If you going to a larger amp battery and as long as your not making a electrical modification to saw, I see no problem. I like and do stuff like this all the time.

They always like you to buy new stuff! I remember years ago on dot matrix printer cartridges drilling a hole to use a different one.


----------



## Mort

I don't see a problem. Of course, you can't charge a lithium battery on a NiCad charger but the tool doesn't care what kind of battery powers it. 

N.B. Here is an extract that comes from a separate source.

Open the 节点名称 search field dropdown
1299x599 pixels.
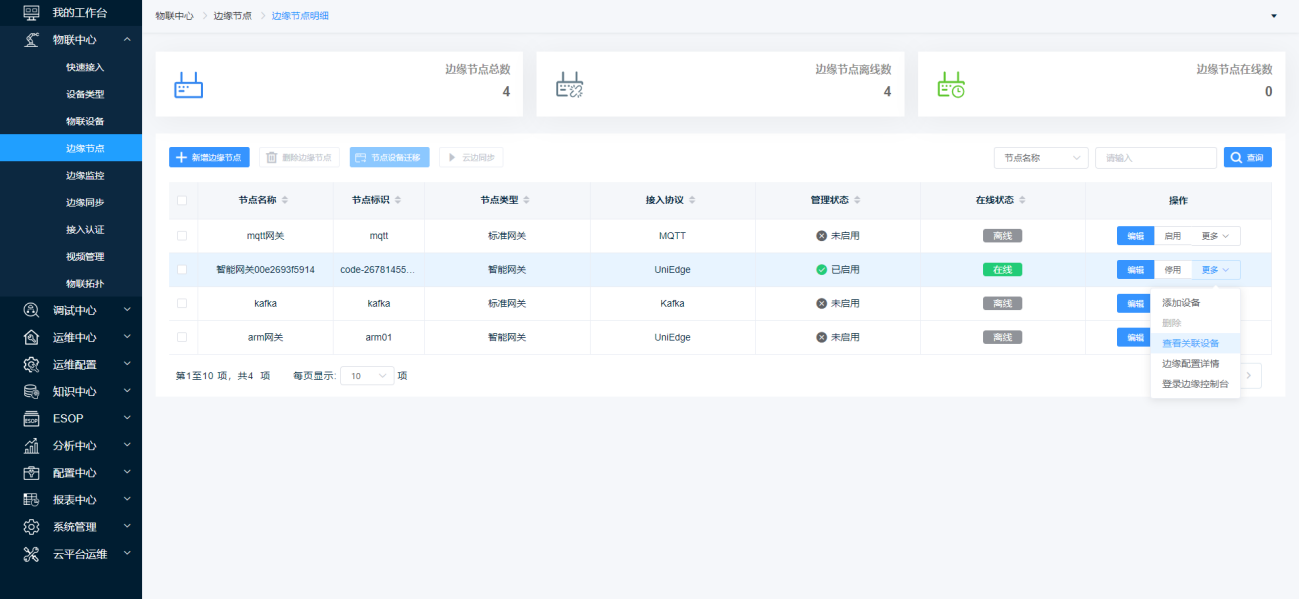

We have Makita cordless at work and the angle grinder is like that. It's really irritating.


----------



## jgibbs

Thanks for your answers. What do you think about Makita's line about a computer chip in the newer tools communicating with a chip in the battery to protect the battery. Could the tool damage the battery?


----------



## woodworkbykirk

the newer batteries deliver more power to the tool.. the older tools have lighter gauge wiring in them which will overheat and catch on fire if you use the newer batteries.. thats why they issued teh public notice about the star on the tools. so that you dont put yourself at risk


----------



## jgibbs

@woodworkbykirk - Thanks, that makes sense. More amps means if you push the saw hard it could draw more current that it was designed to handle, causing it to overheat. Since the old saw doesn't have the computer chip it can't tell the battery when it is being overdriven. I guess if you altered the saw to take the higher amperage battery you could prevent damage if you were careful to not push the saw. But I'm the kind that pushes my tools to the max. Of course, if I burned out the old saw that'd be a good excuse to tell my wife I need to buy a new one :wink2:.


----------



## mikegp

I modified a Makita reciprocating saw to fit the newer battery. Been using it for 3.5 years with no issue. Batteries are close to 5 years old now and still work as well. 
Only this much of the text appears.